# The EX is back in the picture.



## confusedbee (Dec 21, 2012)

Hello to all, I am new to this.. I have been looking online for some support in this confusing problem in my marriage that I am going though and I am so glad I ran into this site. I hope I can get some good advice from anyone who has possibly been though this or can relate to what I am going through in my marriage.

My story: I am 27 years old, my husband is 32. We have been together for 10 years married 5 years. I met my husband what I was 17 years old and I never really had time to be single and enjoy my life. Once I met him I knew he was going to be a great partner. He is very sweet, he treats me great. He really is just a great husband and my best friend. However the past couple of months I have been a bit distant.... See I always knew that I didn't enjoy my youth. Although we enjoyed it together I never had fun on my own or dated around. Well before my husband I was dating a very attractive bad boy he was the guy of my dreams. I honestly ended up with my husband more to forget about my ex. But I never did forget about him. All I did through out my relationship was stay friends with the ex and kept it casual as friends. My husband never found out and has still not found out till this day because I have hid it pretty well. 

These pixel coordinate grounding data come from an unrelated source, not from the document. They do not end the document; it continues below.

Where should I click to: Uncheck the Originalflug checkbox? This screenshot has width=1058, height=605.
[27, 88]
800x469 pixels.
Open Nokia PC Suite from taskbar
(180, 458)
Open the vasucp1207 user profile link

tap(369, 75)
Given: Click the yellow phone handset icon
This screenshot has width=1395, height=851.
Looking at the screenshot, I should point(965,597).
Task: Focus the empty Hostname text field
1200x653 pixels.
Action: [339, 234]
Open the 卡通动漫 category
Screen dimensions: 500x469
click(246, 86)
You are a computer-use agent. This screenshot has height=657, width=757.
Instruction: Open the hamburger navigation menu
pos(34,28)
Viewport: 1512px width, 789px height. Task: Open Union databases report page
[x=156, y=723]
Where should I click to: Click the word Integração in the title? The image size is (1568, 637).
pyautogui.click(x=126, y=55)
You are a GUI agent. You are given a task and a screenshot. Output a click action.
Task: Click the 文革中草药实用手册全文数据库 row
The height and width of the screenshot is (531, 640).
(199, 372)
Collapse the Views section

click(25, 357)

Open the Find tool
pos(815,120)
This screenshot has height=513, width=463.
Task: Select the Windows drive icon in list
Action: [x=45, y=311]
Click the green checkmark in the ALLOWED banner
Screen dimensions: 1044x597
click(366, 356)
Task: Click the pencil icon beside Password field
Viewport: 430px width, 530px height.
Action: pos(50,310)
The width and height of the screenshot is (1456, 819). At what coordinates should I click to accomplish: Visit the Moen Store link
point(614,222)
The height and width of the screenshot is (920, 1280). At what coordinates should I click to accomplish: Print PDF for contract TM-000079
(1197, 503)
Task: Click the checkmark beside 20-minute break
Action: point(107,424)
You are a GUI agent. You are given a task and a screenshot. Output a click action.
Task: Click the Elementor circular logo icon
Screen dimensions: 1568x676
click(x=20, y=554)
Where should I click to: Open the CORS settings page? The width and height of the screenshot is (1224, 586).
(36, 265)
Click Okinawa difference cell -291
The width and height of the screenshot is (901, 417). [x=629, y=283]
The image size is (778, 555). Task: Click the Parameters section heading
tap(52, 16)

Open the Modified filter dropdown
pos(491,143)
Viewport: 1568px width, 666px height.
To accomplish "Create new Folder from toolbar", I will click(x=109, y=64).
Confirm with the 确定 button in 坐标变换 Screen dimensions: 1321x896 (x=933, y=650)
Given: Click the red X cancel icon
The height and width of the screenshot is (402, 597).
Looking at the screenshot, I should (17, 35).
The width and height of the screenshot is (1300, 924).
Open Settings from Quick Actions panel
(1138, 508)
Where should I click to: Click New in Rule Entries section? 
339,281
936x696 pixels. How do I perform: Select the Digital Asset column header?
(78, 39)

Well, my ex started his life and got married, had kids (he has 4) but with differences in his marriage he just recently got divorced. Through out his whole marriage I respected his relationship as he respected mine. I knew his wife and we became friends and we still are friends. Of course I always felt like me and him had unfinished business... I always had these feelings for this man that never went away. I would get the butterflies when I would see him in the street, when I would talk to him.. just hearing his voice. Well a couple of months ago when I found out he was getting divorced we decided to meet somewhere to talk. We talked about our lives and it was very nice to see someone I always dreamed with since I have been with my husband. Someone I always wondered about how our relationship would have been... Ever since I saw him we started talking more. We tell each other everything, how we feel what we want from each other. He tells me things that I only dreamed he would say and to hear him say it breaks my heart more and more. I want to be with him but I am married and I am faithful to my husband. I am confused I'm depressed. I don't know which way to go. I know that if I tell my husband I am confused I can lose the best man in the world and I know that If I do not take this chance to be with the man of my dreams I might regret it all of my life. My husband and I do not have any children together (we have not been able to conceive) So I sometimes wonder if maybe I am not meant to be with my husband? Maybe he is great for someone else? I love my husband but am I in love with him? If I was in love with him then why do I want to be with my ex so bad. My ex has told me everything that I want to hear, he doesn't want to break my marriage either but we cannot help what we feel...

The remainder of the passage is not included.